A renter’s mini‑audit: where to use it first

Walk around on a cold, windy day and feel for moving air with the back of your hand. Common problem spots:

  • Front doors that open onto communal stairwells or corridors
  • Patio or balcony doors with worn seals
  • Single‑glazed windows with loose frames
  • Loft hatches in top‑floor flats
  • Disused fireplaces or vent grilles

You don’t have to fix everything to notice a difference. Start with the two worst offenders and see how your evenings feel.

The non‑negotiable: keep it removable and reversible

Renters live with one eye on the inventory. The beauty of this hack is that it doesn’t alter anything permanently. No screws, no glue, no sticky foam that leaves marks when you move out.

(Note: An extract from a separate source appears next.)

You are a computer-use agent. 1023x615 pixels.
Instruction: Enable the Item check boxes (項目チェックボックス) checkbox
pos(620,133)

If you want to make life even easier come inspection day:

  • Match the fabric roughly to the door or floor so it blends in
  • Label each excluder discreetly (“Hall door”, “Bedroom window”) so you can put them back in the same places after checks
  • Store them in a suitcase over summer, ready to roll out as soon as the weather turns

Think of them as soft, moveable “insulation accessories” you can carry from rental to rental. Your landlord doesn’t need to know your £3 sausage is quietly doing the job of the double glazing they never fitted.

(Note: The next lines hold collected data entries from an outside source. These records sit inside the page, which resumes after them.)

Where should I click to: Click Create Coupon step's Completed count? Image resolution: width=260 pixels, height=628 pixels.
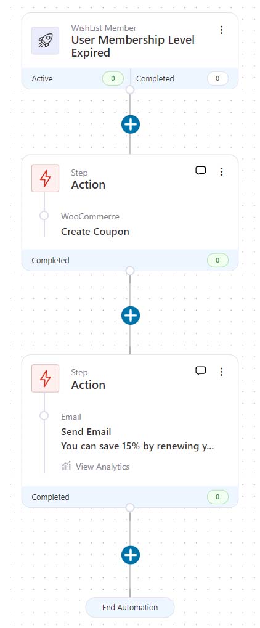217,260
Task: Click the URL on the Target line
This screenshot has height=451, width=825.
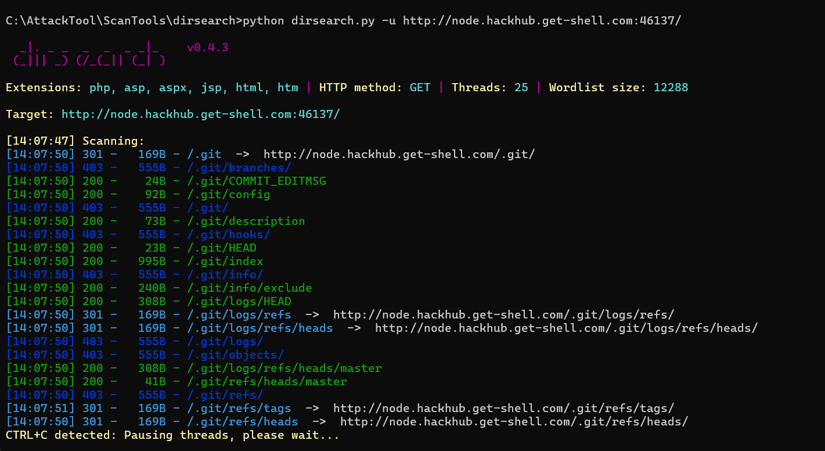Action: [200, 114]

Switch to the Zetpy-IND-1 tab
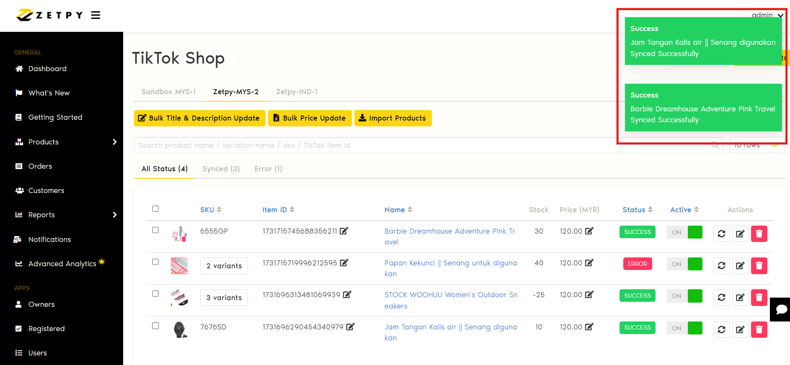[x=297, y=92]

Small habits that stack with the £3 fix

A fabric roll on its own helps. A few tiny changes around it turn “noticeable” into “wow, the flat holds heat now”.

  • Close doors behind you. Trap warm air where you’re actually sitting, not in the hallway.
  • Pair with heavy curtains. Even a charity‑shop throw hung over a door reduces heat loss.
  • Shift furniture. Pull the sofa away from a leaky window and closer to an interior wall.
  • Time your heating. Shorter bursts at sensible times feel better once draughts are blocked.
  • Layer the floor. A rug near a leaky door stops the cold from spreading across hard flooring.

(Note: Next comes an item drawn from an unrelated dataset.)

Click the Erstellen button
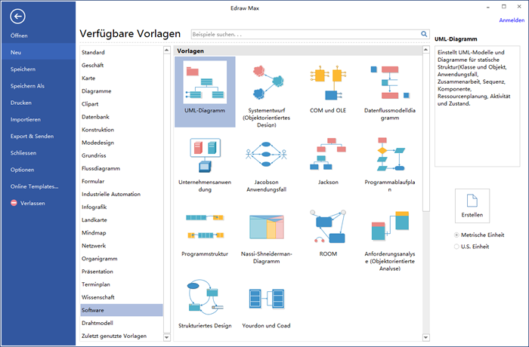 [x=472, y=206]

None of this requires permission. All of it makes the air you pay to heat work harder for you, not for the great outdoors.

A quick comparison: £3 trick vs “do nothing”

Option What it involves Likely outcome
Do nothing Live with door and window draughts Higher bills, cold feet, thermostat creep
Buy branded excluder £10–£25 ready‑made roll Effective, but less flexible and more expensive
DIY £3 roll Scraps + cheap fabric or tights Custom fit, renter‑safe, reusable every winter

The numbers on your bill depend on your home and boiler, but the comfort jump per pound spent is hard to beat with anything else you can do in a rented place.

A trick that follows you from flat to flat

The first winter you do this, it feels almost silly that something so basic works so well. You roll up a makeshift fabric tube, shove it against the door, and suddenly the living room stops pretending to be a bus stop.

By your second or third move, these draught excluders become part of your unpacking ritual. Kettle on, Wi‑Fi password in, sausages along the doors. It’s a small act of claiming the space, of saying: this might not be my forever home, but I can still make it warm on my terms.

Saving a chunk on your heating while you do it is just the quiet bonus.


FAQ:

  • Does this really halve your heating use? On its own, probably not by a strict meter reading, but many renters find they can run the heating for fewer hours or at a lower temperature because rooms stay comfortable for longer. The perceived saving can feel dramatic.
  • Is it safe to block gaps under every door? Avoid blocking doors that are your main escape route in a fire if the excluder would slow you down, and never obstruct gas appliance vents. For most internal doors and front doors onto hallways, a removable fabric roll is fine.
  • What if my landlord objects? Because the excluder isn’t fixed to anything and doesn’t mark the property, it’s very unlikely to breach your tenancy. If they ask, you can simply pick it up and move it.
  • Can I use this in a room with mould problems? Yes, but don’t seal the room completely. You still need some ventilation. Pair draught blocking with regular airing and, if possible, a dehumidifier to tackle damp.
  • What’s the cheapest way to get fabric and stuffing? Use clothes and bedding you already own but no longer wear, or look in charity shops and pound shops for curtains, duvet covers or fleece blankets. Stuff with plastic bags, old textiles and packaging you’d otherwise bin.